じゃあこの人が差別的な悪い人で、すみません私が悪かったですもうしませんと改心するかといったらそういうことはないしガディ含めて別にそれを求める人は出てこないんですよね。出てこないけれどもなんとなくの同じ時間を過ごすうちにやっぱりなんとなくバカにした態度もなくなってくるんですこの人は、段々と。でも、それは仲良しになるってことでもないんです。
他人ではなくなるけれどもこの若造とガディは友達になるわけじゃなくて、結局、当たり前のことなのですが、障害があろうがなかろうが社会に生きるすべての人間はそういう曖昧な関係性に生きているわけじゃないですか。自分以外の人を綺麗に敵と味方に分けることはできなくて、なんとなくの友敵グラデーションの中でなんとなくやってますよね。

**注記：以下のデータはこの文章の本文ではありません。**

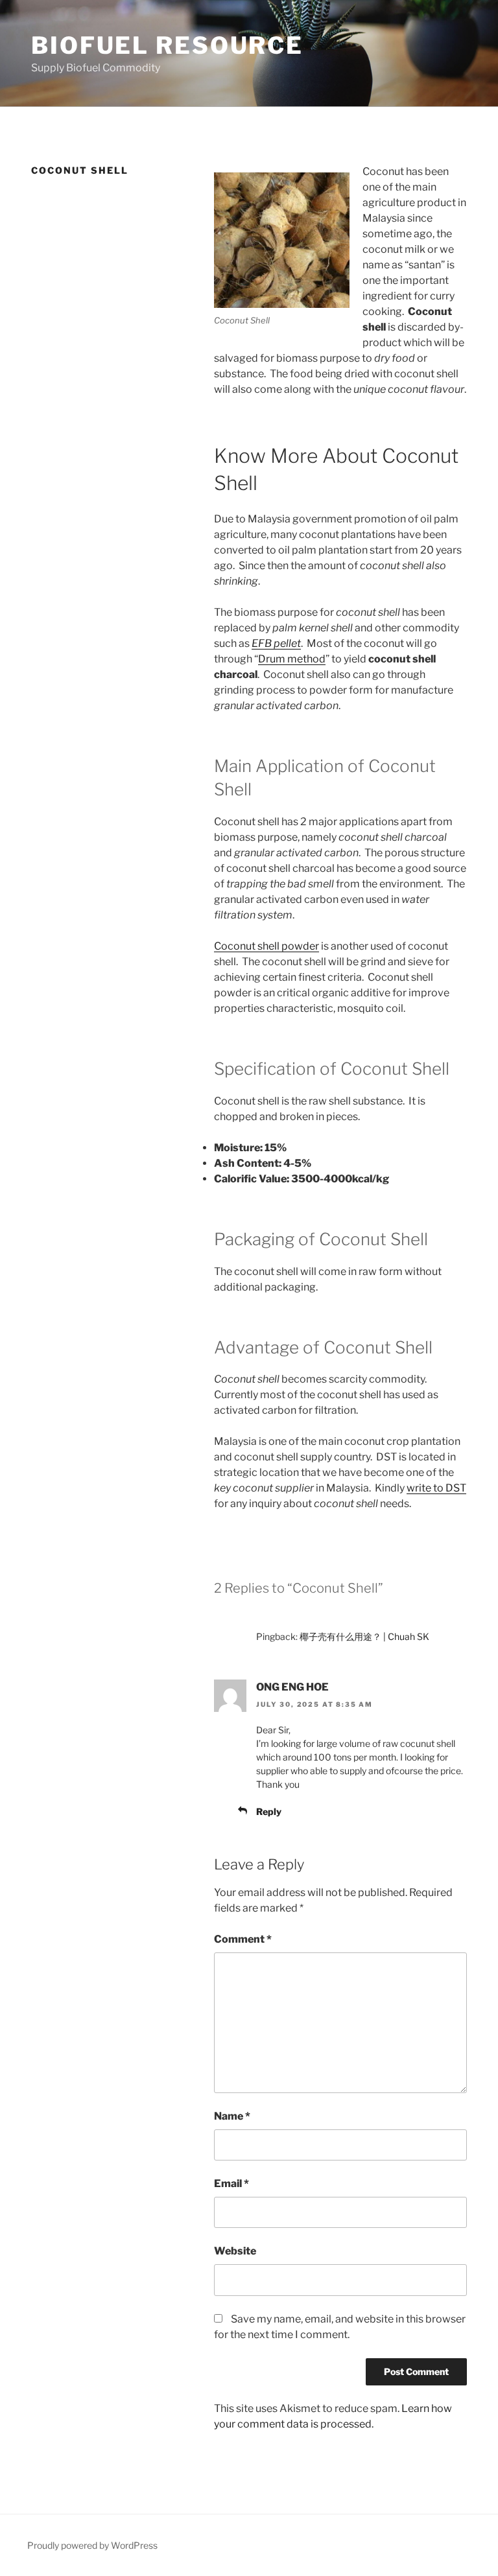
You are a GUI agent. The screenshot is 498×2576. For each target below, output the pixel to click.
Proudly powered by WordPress (92, 2545)
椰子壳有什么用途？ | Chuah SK (364, 1636)
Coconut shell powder (266, 946)
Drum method (292, 659)
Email (231, 2183)
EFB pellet (276, 643)
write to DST (436, 1488)
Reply (268, 1811)
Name (232, 2116)
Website (235, 2251)
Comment (243, 1939)
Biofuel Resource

そういうの地味に沁みましたね。長年の不摂生で臓器やられてた親父がドナー探して、でもやっぱ母親とガディ捨てた罪悪感があるからガディにドナーなってくれとは言えない、ところがガディの方は親父に死んで欲しくないからドナーなるよって言う、そしたらこいつ臓器提供の意味わかってねぇんじゃねぇか疑惑を臓器移植委員会的な人に持たれて意思確認のために例の靴ひもテストをさせられる…こう書けば実に泣ける感動作的な感じですが(実際クソ泣きますが)そうではないところっていうか、ガディのなんとなくの人間関係がなんとなくの感じで描かれていたのが。
なんか、キャラとしてじゃなくて人としてガディを見てくれてる気がするじゃないですか。ガディっていうか登場人物全員そうなんですよ。まぁ人間ろくでもないところもあればそう捨てたもんじゃないところもあって、良い人間とか悪い人間とか生産性があるとかないとかそんな簡単に測れるものではなくて、人生なんとなく流れていってその中でみんななんとなく変わったり変わらなかったりくっついたり離れたりするんですよ的な透徹した眼差しでガディを中心とした人間模様が描かれる。
最後のシーンなんか悲しいような喜ばしいような切ないような温かなような、なんかよくわからんのですけれども、まぁ人生そんなもんだろうというところで…そう思えば障害テーマとか病気テーマの映画というよりはもっと単純に人間の人生についての映画と言えるだろうし、で、単純に見えることの内実は靴ひもを結ぶことと同じようにたいへんで複雑なんだよね。